* _SUPPLIED RECORDS_
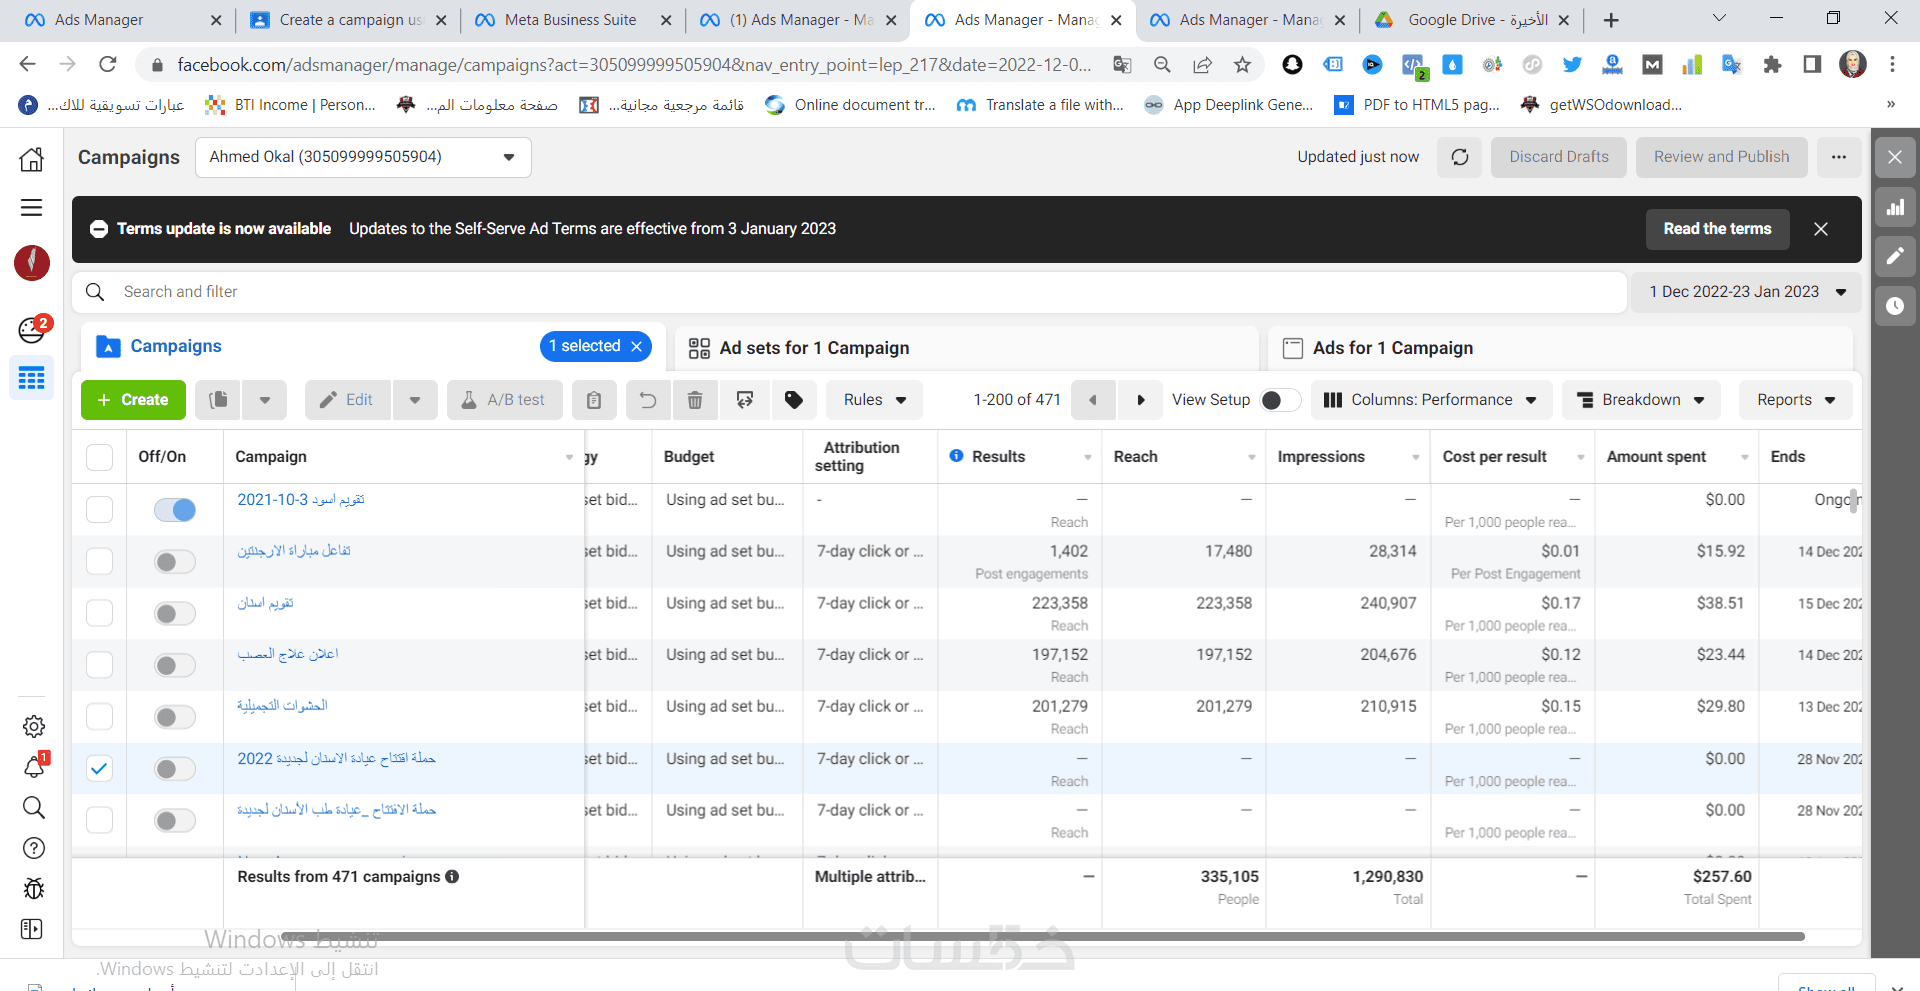Toggle the View Setup switch

point(1280,400)
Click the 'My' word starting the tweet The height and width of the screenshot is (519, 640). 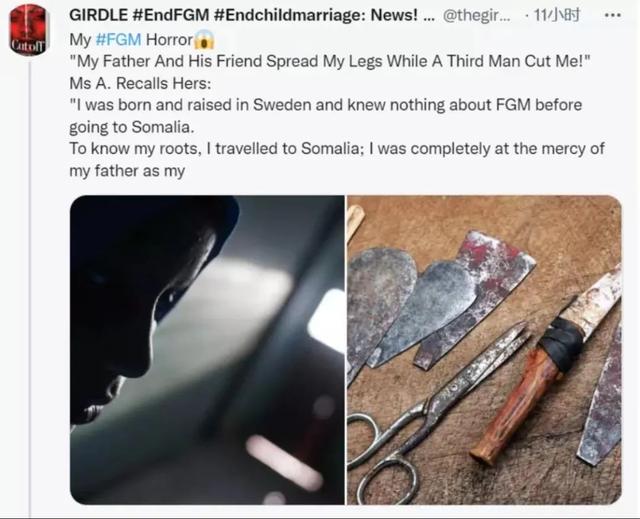click(80, 40)
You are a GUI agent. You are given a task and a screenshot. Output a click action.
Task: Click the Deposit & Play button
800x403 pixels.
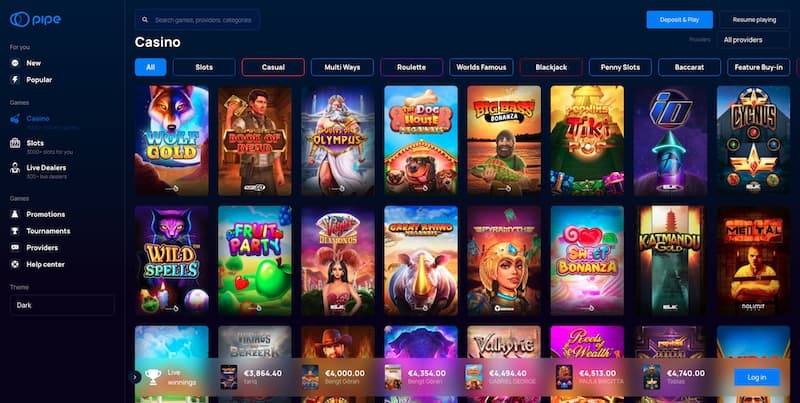click(680, 20)
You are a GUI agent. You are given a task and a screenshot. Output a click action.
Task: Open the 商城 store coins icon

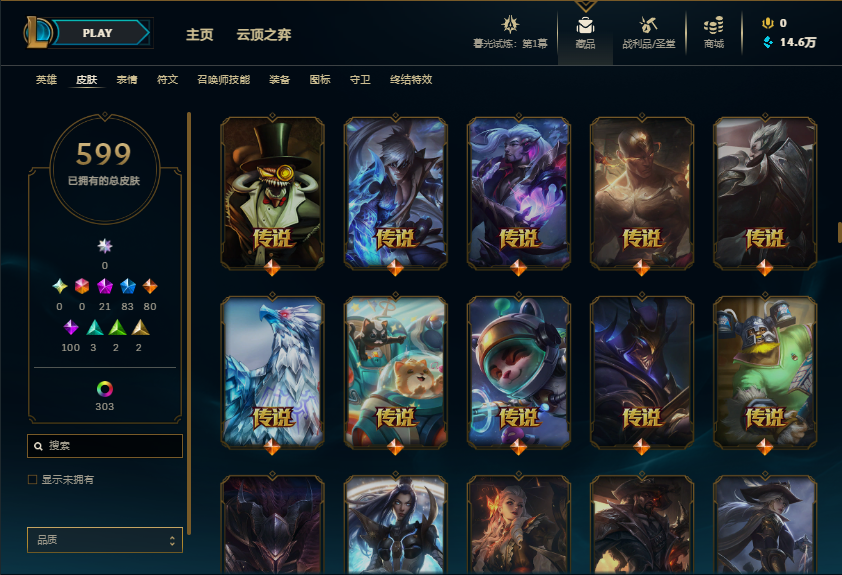pyautogui.click(x=713, y=25)
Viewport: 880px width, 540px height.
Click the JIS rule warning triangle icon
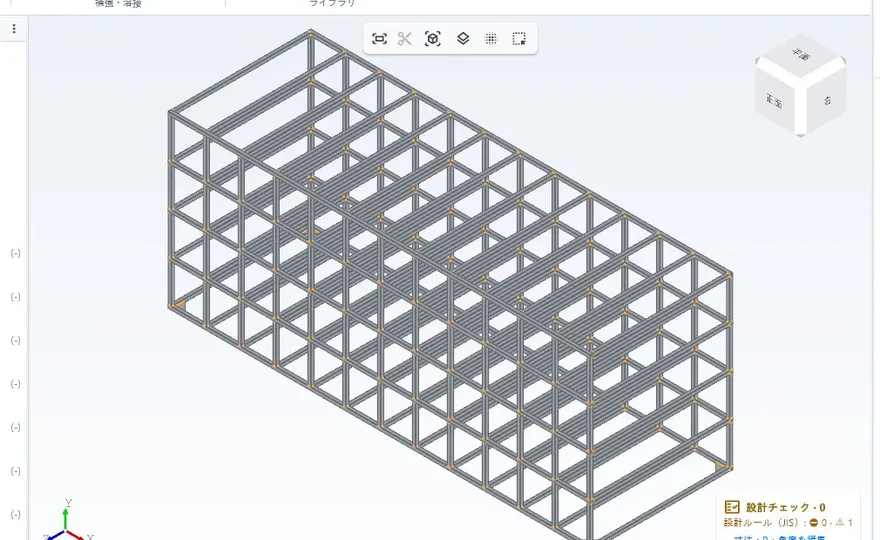point(840,523)
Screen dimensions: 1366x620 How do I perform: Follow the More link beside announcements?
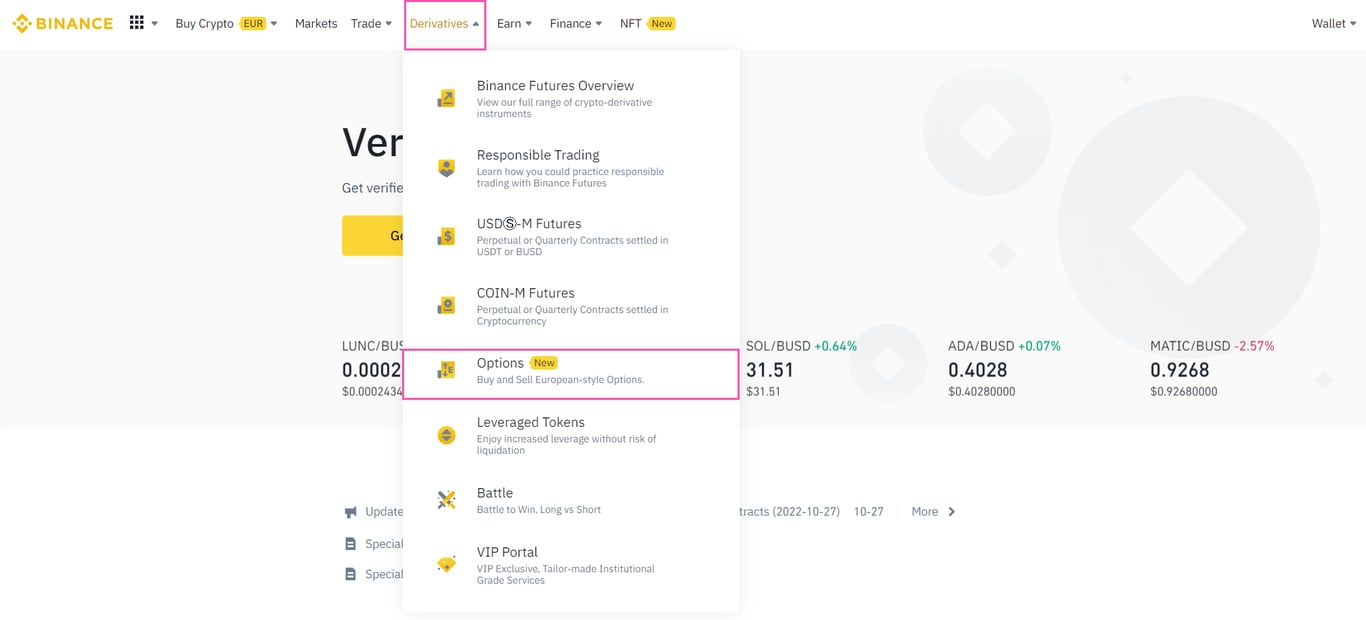coord(925,511)
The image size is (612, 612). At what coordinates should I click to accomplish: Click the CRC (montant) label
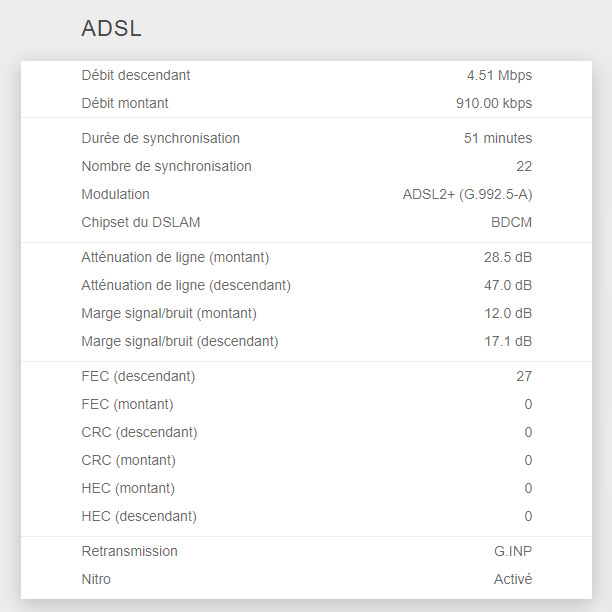[x=128, y=460]
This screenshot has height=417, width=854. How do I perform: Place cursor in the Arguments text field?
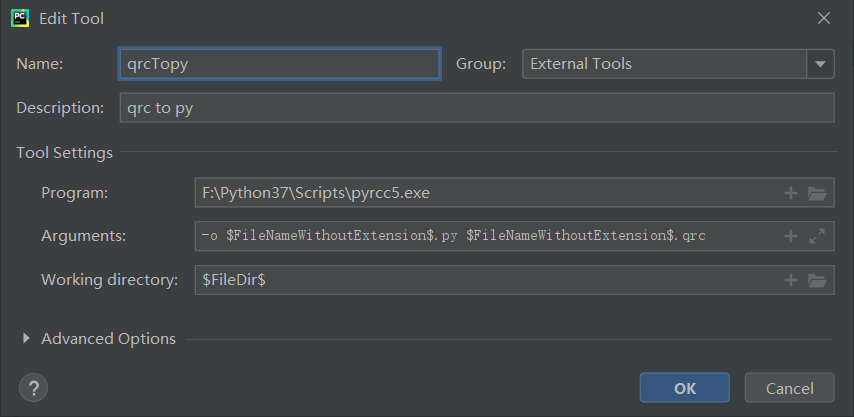487,236
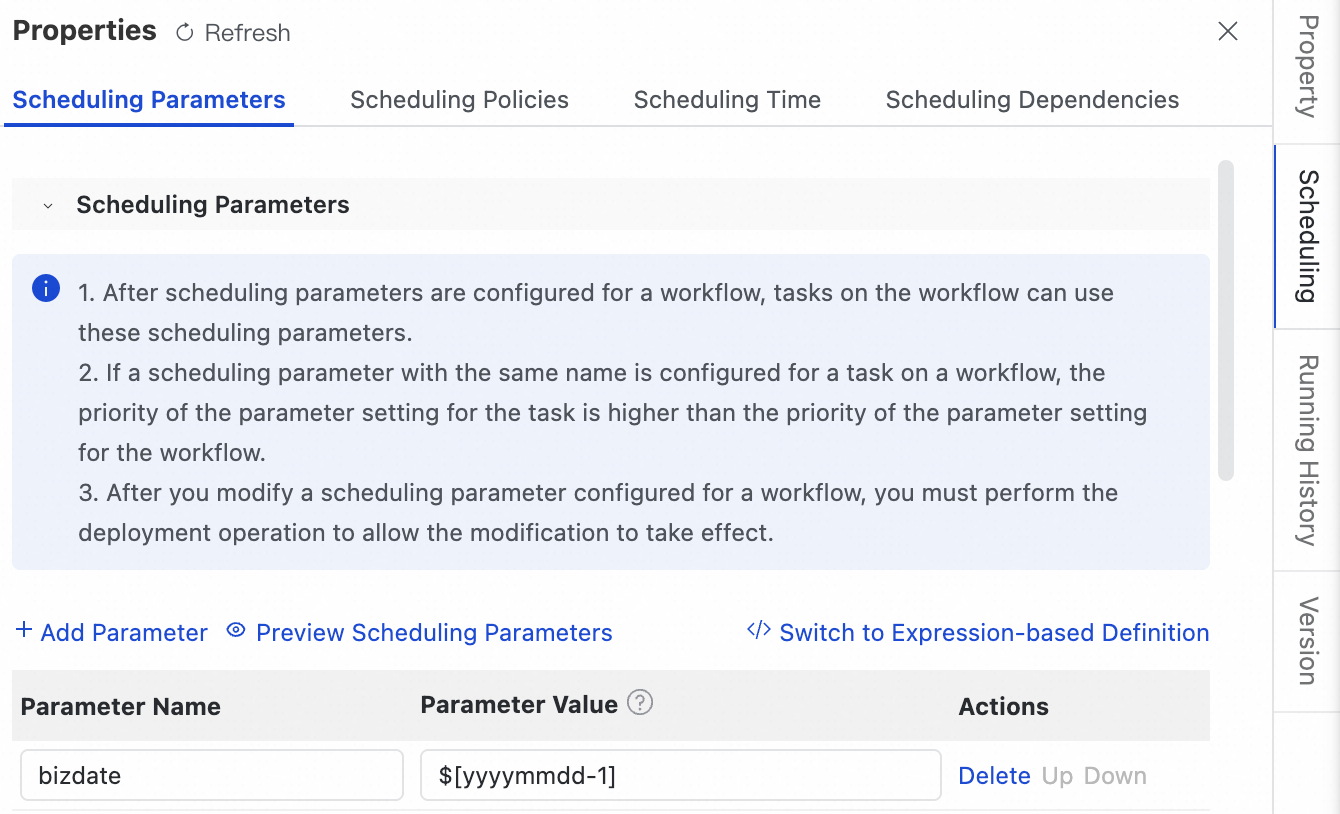Click the plus icon for Add Parameter
Viewport: 1340px width, 814px height.
24,631
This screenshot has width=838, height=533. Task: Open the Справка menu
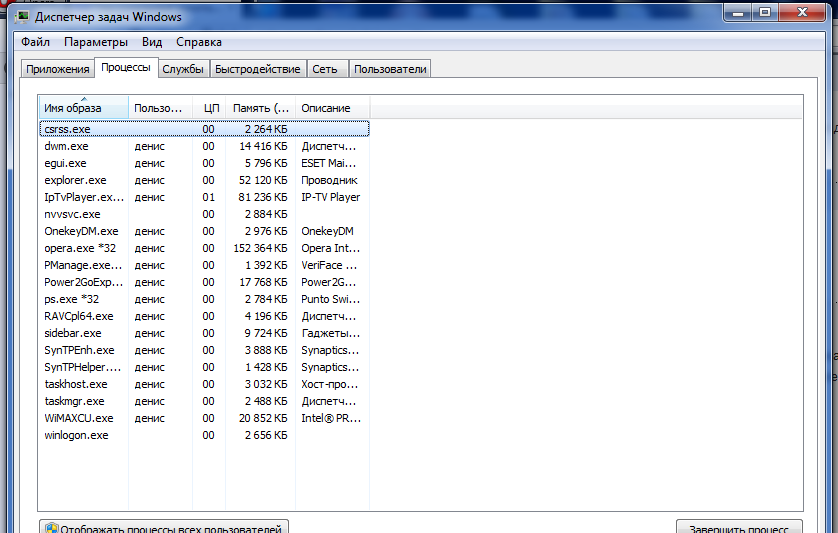click(199, 42)
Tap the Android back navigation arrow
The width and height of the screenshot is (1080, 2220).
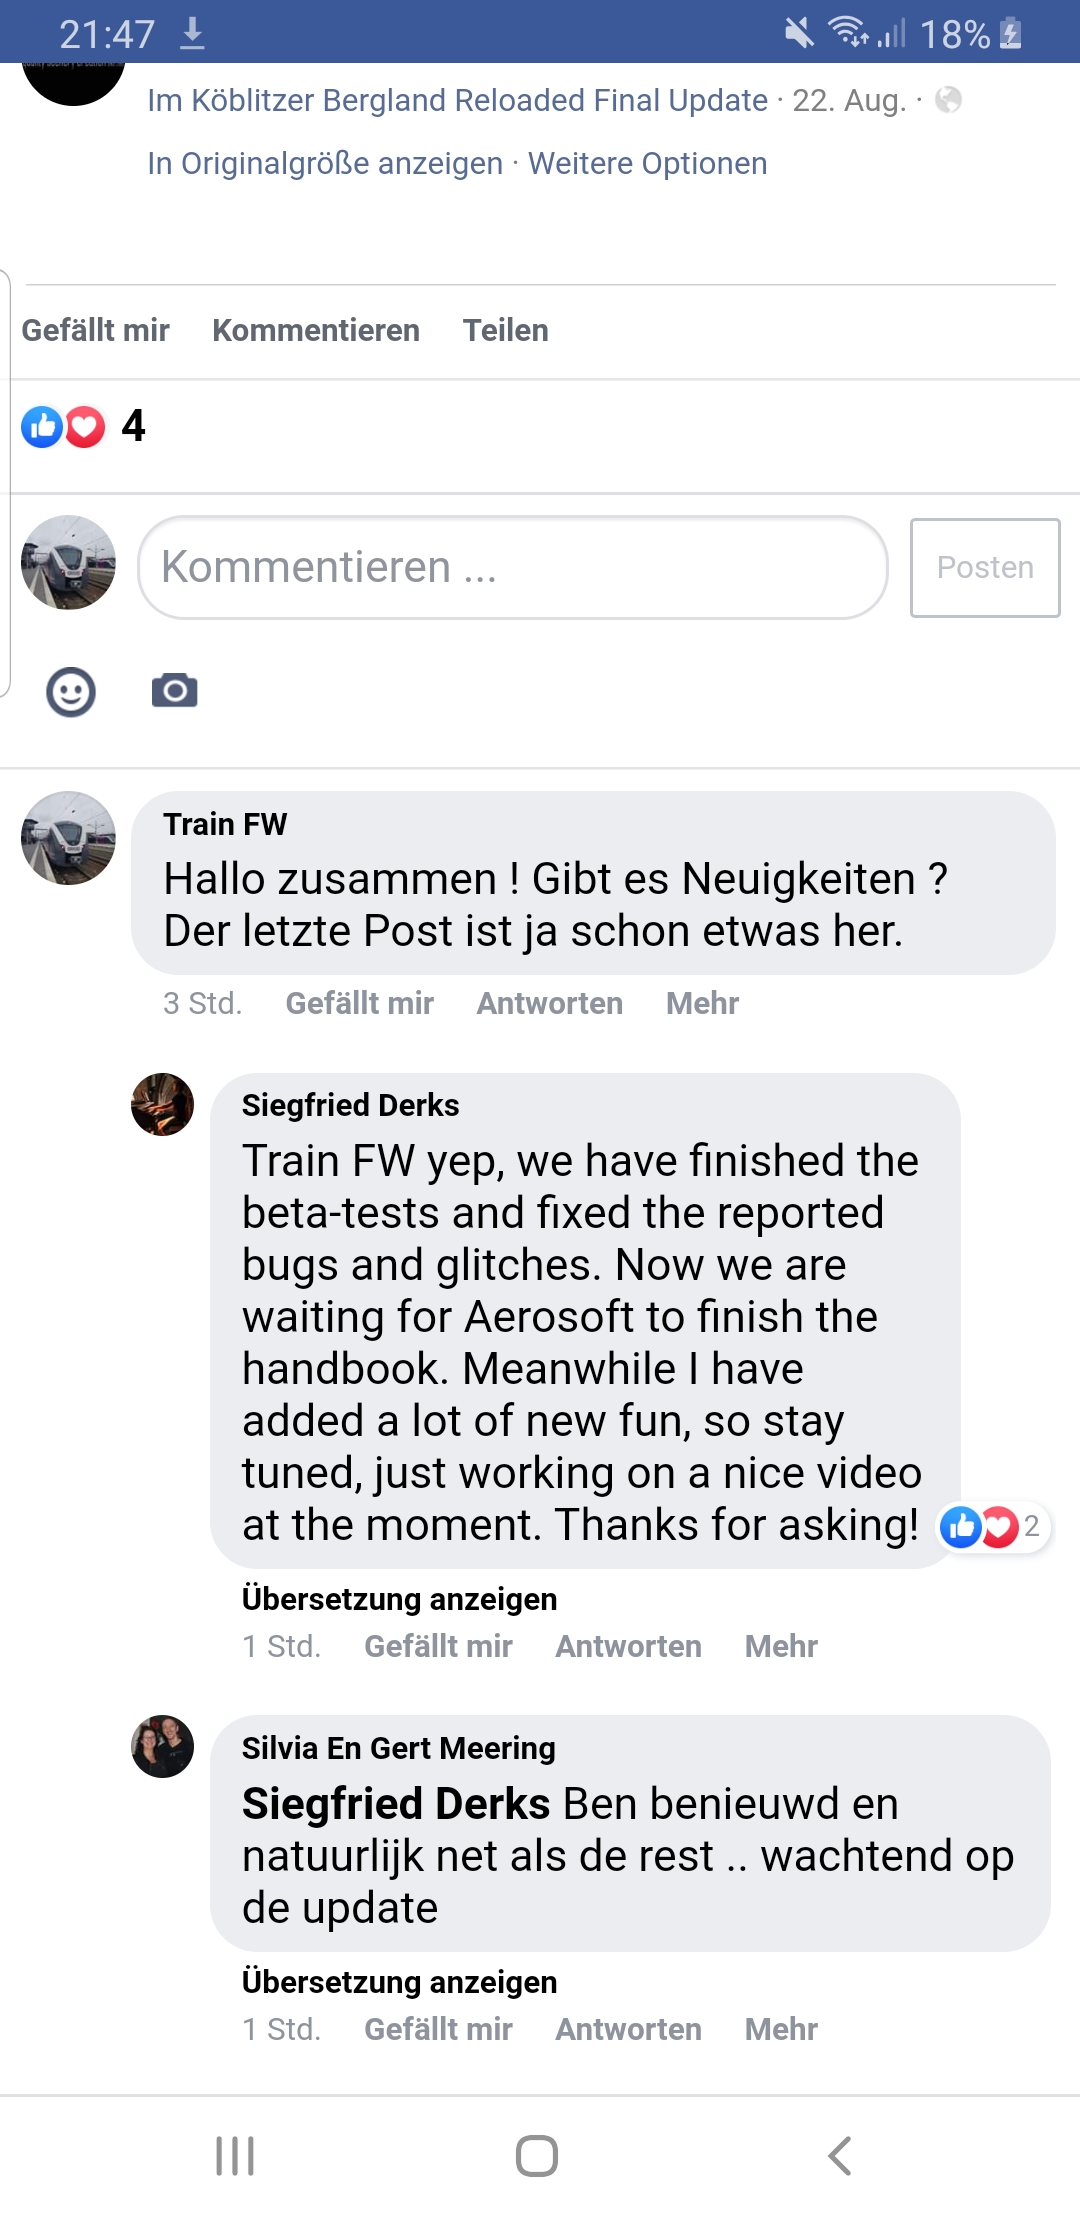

* _WORK REQUIRED_
Beginning with the line containing "This screenshot has width=838, height=533." and ending with the last line of the data, output those lines exactly and nothing more. Omit every picture.

* _ANSWER TO THIS PROBLEM_
This screenshot has width=838, height=533. Task: Open the Справка menu
click(199, 42)
Tap the Android back navigation arrow
The width and height of the screenshot is (1080, 2220).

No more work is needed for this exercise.